Collected data
——————————

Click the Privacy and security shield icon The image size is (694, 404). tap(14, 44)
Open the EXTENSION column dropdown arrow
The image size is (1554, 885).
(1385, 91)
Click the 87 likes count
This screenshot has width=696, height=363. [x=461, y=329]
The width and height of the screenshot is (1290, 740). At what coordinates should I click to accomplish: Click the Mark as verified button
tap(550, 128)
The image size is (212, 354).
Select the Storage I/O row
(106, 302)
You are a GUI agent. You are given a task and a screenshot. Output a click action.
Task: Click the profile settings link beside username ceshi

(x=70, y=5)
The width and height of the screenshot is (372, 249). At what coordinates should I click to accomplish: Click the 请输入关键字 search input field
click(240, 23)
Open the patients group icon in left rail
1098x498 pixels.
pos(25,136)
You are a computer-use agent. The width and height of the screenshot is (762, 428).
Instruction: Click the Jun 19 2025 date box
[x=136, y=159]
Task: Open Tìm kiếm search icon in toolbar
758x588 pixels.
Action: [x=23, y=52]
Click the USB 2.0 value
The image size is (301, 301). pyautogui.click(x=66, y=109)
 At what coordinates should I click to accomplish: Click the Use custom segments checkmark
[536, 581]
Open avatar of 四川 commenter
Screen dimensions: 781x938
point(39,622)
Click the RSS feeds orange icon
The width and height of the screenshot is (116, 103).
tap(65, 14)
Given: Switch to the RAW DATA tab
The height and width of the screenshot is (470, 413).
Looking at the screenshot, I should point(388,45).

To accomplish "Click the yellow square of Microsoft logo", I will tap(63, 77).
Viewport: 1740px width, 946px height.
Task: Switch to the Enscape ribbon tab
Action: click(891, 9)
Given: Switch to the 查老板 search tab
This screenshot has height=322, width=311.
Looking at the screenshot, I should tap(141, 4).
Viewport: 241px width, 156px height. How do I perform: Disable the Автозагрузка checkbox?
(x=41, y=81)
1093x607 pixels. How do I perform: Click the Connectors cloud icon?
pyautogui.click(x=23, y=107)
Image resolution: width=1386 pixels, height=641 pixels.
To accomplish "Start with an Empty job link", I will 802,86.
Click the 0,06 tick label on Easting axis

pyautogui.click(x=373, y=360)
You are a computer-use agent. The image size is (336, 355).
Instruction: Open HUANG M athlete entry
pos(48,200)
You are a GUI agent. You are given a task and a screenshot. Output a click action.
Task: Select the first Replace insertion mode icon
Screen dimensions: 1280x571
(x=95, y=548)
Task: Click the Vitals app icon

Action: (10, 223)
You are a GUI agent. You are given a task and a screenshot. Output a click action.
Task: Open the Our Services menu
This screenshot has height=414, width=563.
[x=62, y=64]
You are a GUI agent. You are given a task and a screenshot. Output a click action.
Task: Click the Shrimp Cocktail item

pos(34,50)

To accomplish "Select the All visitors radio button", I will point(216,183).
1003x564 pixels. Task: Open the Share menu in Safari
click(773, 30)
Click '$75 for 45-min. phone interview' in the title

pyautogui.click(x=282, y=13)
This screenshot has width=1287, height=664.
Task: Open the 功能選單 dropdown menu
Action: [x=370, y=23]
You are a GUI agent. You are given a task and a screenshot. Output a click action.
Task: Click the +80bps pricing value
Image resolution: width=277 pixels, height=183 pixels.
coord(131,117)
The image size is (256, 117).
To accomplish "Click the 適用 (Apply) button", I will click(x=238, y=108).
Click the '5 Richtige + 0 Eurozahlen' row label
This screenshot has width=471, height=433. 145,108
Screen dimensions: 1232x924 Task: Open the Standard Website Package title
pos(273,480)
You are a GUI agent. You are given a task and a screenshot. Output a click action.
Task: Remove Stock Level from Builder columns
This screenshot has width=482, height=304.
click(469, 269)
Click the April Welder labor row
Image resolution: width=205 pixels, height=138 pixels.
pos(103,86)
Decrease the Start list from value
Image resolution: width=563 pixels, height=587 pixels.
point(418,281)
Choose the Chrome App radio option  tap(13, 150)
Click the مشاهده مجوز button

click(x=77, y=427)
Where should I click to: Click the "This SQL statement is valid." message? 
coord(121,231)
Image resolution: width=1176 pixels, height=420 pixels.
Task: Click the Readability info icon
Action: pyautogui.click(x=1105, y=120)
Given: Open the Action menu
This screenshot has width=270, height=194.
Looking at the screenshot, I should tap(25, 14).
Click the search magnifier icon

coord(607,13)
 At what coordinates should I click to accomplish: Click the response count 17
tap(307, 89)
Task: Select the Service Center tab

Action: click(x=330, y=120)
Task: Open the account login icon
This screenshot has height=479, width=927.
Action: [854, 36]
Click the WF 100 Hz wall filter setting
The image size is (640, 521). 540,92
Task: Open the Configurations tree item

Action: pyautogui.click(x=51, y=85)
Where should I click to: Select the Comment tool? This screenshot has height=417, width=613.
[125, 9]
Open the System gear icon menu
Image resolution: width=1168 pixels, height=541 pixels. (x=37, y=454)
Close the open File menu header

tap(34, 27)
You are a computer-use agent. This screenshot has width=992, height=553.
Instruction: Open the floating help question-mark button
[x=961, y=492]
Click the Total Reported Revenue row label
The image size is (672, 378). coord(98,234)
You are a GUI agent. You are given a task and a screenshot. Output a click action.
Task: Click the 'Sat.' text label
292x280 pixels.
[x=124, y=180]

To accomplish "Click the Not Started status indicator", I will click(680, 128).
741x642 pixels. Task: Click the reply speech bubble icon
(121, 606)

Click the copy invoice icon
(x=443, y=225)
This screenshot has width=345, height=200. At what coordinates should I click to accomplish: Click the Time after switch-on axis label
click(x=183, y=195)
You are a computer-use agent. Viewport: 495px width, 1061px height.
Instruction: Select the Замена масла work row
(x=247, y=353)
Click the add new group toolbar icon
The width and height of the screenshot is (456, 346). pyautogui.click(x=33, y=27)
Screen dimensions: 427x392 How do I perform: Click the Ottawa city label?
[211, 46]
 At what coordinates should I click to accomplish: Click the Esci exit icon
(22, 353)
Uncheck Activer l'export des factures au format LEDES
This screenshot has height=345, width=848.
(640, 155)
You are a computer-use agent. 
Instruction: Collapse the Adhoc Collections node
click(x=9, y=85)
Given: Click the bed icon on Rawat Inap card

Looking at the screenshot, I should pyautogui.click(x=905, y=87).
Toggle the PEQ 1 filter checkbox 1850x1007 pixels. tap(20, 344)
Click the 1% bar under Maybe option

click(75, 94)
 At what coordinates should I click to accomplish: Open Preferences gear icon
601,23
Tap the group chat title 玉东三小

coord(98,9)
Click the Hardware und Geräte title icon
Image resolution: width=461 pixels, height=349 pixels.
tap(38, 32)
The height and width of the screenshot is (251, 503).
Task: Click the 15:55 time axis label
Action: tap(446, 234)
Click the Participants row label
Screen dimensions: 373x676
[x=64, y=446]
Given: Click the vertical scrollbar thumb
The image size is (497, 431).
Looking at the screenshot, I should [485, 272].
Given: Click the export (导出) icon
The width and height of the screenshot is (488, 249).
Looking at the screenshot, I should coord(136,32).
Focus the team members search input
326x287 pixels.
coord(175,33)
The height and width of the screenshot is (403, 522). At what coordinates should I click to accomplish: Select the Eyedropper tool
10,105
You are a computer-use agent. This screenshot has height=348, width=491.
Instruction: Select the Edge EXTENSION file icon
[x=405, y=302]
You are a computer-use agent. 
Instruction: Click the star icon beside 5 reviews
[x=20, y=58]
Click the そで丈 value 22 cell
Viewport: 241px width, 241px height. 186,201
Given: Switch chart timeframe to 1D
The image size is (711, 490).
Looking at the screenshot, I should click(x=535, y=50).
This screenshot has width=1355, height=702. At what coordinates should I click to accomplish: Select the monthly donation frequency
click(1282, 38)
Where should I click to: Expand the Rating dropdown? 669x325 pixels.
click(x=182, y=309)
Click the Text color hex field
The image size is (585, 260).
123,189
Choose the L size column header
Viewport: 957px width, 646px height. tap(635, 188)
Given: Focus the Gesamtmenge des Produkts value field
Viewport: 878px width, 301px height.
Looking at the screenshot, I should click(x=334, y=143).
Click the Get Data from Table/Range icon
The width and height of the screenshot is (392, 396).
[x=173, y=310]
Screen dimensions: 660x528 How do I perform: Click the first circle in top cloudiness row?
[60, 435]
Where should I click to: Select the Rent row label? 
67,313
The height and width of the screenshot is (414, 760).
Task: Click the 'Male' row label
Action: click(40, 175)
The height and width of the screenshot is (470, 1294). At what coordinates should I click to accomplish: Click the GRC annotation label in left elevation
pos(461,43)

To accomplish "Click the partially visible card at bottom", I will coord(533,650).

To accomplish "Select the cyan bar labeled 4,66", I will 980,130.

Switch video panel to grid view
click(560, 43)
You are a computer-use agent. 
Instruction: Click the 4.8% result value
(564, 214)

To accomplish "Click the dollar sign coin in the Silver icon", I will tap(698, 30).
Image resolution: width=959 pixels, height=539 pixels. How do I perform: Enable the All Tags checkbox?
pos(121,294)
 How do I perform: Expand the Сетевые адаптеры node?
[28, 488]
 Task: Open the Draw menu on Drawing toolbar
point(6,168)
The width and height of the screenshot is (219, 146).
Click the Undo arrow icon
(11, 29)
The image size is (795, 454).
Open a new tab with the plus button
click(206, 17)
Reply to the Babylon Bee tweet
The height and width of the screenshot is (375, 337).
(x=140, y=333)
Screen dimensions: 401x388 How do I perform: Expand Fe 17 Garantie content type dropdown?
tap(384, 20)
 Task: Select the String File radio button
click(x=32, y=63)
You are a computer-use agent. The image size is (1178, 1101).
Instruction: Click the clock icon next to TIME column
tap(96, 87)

——————————

▶ [Problem to solve]
Copy, from the lines above, each one that holds "computer".

▶ [Final answer]
You are a computer-use agent. The width and height of the screenshot is (762, 428).
You are a computer-use agent. The image size is (336, 355).
You are a computer-use agent. This screenshot has width=992, height=553.
You are a computer-use agent. Viewport: 495px width, 1061px height.
You are a computer-use agent. 
You are a computer-use agent. This screenshot has height=348, width=491.
You are a computer-use agent. 
You are a computer-use agent. 
You are a computer-use agent. The image size is (1178, 1101).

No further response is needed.